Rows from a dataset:
____________________

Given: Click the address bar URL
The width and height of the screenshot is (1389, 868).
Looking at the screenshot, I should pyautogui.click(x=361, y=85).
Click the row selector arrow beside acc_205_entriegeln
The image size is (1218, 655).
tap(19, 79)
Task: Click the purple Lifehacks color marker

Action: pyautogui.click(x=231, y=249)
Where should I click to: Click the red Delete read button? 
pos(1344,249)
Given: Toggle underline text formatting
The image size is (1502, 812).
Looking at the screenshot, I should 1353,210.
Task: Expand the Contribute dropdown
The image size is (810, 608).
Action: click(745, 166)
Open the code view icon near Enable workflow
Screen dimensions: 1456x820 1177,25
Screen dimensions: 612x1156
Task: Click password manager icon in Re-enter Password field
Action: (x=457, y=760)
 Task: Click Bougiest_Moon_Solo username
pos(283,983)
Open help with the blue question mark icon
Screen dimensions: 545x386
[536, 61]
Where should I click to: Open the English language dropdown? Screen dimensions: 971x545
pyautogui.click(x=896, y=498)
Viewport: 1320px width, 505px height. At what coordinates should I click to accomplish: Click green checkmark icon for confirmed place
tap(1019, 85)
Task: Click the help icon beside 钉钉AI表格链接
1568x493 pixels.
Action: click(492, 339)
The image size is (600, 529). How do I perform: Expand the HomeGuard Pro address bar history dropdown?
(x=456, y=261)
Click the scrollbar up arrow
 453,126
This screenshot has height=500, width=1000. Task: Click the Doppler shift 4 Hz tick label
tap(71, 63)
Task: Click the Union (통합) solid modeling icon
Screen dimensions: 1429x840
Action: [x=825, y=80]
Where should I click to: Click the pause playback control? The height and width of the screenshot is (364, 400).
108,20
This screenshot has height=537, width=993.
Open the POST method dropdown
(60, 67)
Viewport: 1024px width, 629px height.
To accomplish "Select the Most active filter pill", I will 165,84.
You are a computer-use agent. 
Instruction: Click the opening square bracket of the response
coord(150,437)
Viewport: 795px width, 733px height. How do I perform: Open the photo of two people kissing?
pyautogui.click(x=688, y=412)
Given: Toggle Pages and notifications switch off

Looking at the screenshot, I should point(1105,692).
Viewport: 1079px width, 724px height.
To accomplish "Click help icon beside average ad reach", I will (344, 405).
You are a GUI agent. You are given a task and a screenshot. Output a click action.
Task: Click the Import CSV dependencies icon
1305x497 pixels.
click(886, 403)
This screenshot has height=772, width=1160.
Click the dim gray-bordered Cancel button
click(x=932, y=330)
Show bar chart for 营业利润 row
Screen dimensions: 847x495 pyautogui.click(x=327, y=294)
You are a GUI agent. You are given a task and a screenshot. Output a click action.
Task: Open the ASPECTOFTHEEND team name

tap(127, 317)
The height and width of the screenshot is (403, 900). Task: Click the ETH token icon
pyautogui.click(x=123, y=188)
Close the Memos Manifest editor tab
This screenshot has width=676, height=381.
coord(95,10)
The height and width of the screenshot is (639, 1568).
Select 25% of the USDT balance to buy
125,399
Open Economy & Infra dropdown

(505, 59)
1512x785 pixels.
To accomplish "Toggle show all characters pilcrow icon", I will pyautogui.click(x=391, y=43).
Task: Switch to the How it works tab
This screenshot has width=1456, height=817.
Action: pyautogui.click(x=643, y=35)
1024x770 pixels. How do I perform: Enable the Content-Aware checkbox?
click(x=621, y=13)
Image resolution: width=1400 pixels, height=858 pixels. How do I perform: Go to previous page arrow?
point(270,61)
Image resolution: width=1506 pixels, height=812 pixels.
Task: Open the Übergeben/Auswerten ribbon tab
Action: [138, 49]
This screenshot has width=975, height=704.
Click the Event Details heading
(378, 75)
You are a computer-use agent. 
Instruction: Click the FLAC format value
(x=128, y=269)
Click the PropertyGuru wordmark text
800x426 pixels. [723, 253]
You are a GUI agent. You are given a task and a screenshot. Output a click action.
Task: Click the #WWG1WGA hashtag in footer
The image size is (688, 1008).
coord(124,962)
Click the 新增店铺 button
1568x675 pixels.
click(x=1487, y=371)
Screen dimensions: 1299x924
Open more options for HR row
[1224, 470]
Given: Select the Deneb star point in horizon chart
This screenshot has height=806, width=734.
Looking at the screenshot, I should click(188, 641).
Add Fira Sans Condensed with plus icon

____________________

= CHALLENGE =
Copy all of the material above word for word, keeping every line in its original order.

= RESPONSE =
Given: Click the address bar URL
The width and height of the screenshot is (1389, 868).
Looking at the screenshot, I should pyautogui.click(x=361, y=85).
Click the row selector arrow beside acc_205_entriegeln
The image size is (1218, 655).
tap(19, 79)
Task: Click the purple Lifehacks color marker

Action: pyautogui.click(x=231, y=249)
Where should I click to: Click the red Delete read button? 
pos(1344,249)
Given: Toggle underline text formatting
The image size is (1502, 812).
Looking at the screenshot, I should 1353,210.
Task: Expand the Contribute dropdown
The image size is (810, 608).
Action: click(745, 166)
Open the code view icon near Enable workflow
Screen dimensions: 1456x820 1177,25
Screen dimensions: 612x1156
Task: Click password manager icon in Re-enter Password field
Action: (x=457, y=760)
 Task: Click Bougiest_Moon_Solo username
pos(283,983)
Open help with the blue question mark icon
Screen dimensions: 545x386
[536, 61]
Where should I click to: Open the English language dropdown? Screen dimensions: 971x545
pyautogui.click(x=896, y=498)
Viewport: 1320px width, 505px height. At what coordinates should I click to accomplish: Click green checkmark icon for confirmed place
tap(1019, 85)
Task: Click the help icon beside 钉钉AI表格链接
1568x493 pixels.
Action: click(492, 339)
The image size is (600, 529). How do I perform: Expand the HomeGuard Pro address bar history dropdown?
(x=456, y=261)
Click the scrollbar up arrow
 453,126
This screenshot has height=500, width=1000. Task: Click the Doppler shift 4 Hz tick label
tap(71, 63)
Task: Click the Union (통합) solid modeling icon
Screen dimensions: 1429x840
Action: [x=825, y=80]
Where should I click to: Click the pause playback control? The height and width of the screenshot is (364, 400).
108,20
This screenshot has height=537, width=993.
Open the POST method dropdown
(60, 67)
Viewport: 1024px width, 629px height.
To accomplish "Select the Most active filter pill", I will 165,84.
You are a computer-use agent. 
Instruction: Click the opening square bracket of the response
coord(150,437)
Viewport: 795px width, 733px height. How do I perform: Open the photo of two people kissing?
pyautogui.click(x=688, y=412)
Given: Toggle Pages and notifications switch off

Looking at the screenshot, I should point(1105,692).
Viewport: 1079px width, 724px height.
To accomplish "Click help icon beside average ad reach", I will (344, 405).
You are a GUI agent. You are given a task and a screenshot. Output a click action.
Task: Click the Import CSV dependencies icon
1305x497 pixels.
click(886, 403)
This screenshot has height=772, width=1160.
Click the dim gray-bordered Cancel button
click(x=932, y=330)
Show bar chart for 营业利润 row
Screen dimensions: 847x495 pyautogui.click(x=327, y=294)
You are a GUI agent. You are given a task and a screenshot. Output a click action.
Task: Open the ASPECTOFTHEEND team name

tap(127, 317)
The height and width of the screenshot is (403, 900). Task: Click the ETH token icon
pyautogui.click(x=123, y=188)
Close the Memos Manifest editor tab
This screenshot has width=676, height=381.
coord(95,10)
The height and width of the screenshot is (639, 1568).
Select 25% of the USDT balance to buy
125,399
Open Economy & Infra dropdown

(505, 59)
1512x785 pixels.
To accomplish "Toggle show all characters pilcrow icon", I will pyautogui.click(x=391, y=43).
Task: Switch to the How it works tab
This screenshot has width=1456, height=817.
Action: pyautogui.click(x=643, y=35)
1024x770 pixels. How do I perform: Enable the Content-Aware checkbox?
click(x=621, y=13)
Image resolution: width=1400 pixels, height=858 pixels. How do I perform: Go to previous page arrow?
point(270,61)
Image resolution: width=1506 pixels, height=812 pixels.
Task: Open the Übergeben/Auswerten ribbon tab
Action: [138, 49]
This screenshot has width=975, height=704.
Click the Event Details heading
(378, 75)
You are a computer-use agent. 
Instruction: Click the FLAC format value
(x=128, y=269)
Click the PropertyGuru wordmark text
800x426 pixels. [723, 253]
You are a GUI agent. You are given a task and a screenshot. Output a click action.
Task: Click the #WWG1WGA hashtag in footer
The image size is (688, 1008).
coord(124,962)
Click the 新增店铺 button
1568x675 pixels.
click(x=1487, y=371)
Screen dimensions: 1299x924
Open more options for HR row
[1224, 470]
Given: Select the Deneb star point in horizon chart
This screenshot has height=806, width=734.
Looking at the screenshot, I should click(188, 641).
Add Fira Sans Condensed with plus icon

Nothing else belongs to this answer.